Task material:
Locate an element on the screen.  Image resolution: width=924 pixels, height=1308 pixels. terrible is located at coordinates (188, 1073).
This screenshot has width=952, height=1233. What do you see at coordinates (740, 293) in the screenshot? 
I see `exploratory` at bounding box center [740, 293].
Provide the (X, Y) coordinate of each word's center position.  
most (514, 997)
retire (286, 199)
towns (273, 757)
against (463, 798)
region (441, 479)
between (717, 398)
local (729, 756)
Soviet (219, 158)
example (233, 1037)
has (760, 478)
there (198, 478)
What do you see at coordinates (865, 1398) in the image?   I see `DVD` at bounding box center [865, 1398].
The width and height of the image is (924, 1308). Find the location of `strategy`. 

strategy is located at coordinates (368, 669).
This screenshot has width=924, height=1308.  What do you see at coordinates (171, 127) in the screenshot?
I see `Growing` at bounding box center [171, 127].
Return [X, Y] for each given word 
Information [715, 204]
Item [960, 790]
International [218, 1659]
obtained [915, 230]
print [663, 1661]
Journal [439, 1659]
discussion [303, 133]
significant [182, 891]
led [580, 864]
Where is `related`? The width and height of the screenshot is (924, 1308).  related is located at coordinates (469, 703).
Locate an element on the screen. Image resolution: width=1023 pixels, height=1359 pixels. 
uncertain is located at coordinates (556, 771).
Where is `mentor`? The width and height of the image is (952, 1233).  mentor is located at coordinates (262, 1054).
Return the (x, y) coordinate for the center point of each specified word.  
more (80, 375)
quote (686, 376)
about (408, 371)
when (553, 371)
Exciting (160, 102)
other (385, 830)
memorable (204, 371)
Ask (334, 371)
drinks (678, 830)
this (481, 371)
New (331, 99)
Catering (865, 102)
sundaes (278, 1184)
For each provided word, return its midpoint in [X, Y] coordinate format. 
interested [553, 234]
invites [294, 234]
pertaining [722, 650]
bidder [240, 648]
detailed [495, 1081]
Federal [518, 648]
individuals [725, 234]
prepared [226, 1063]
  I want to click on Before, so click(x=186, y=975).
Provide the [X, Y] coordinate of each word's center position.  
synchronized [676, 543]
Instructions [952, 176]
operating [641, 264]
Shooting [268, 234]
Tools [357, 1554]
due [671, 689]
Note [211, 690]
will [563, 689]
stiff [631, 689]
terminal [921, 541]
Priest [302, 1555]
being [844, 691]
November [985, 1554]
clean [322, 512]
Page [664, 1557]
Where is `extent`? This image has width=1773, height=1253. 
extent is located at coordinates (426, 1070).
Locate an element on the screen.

What to produce: Scale the items starting with the line that contains "about (408, 371)" and going on through the line that contains "bidder [240, 648]", and give back only those lines with their requests included. Multiply every coordinate in the answers by 1.9 and round to whole numbers, halves up, leaving the requests and their format samples unchanged.

Answer to this task:
about (775, 705)
when (1051, 705)
Exciting (304, 194)
other (732, 1577)
memorable (388, 705)
Ask (635, 705)
drinks (1288, 1577)
this (914, 705)
New (629, 188)
Catering (1644, 194)
sundaes (528, 2250)
For each provided word, return its midpoint in [X, Y] coordinate format. 
interested [1051, 445]
invites [559, 445]
pertaining [1372, 1235]
bidder [456, 1231]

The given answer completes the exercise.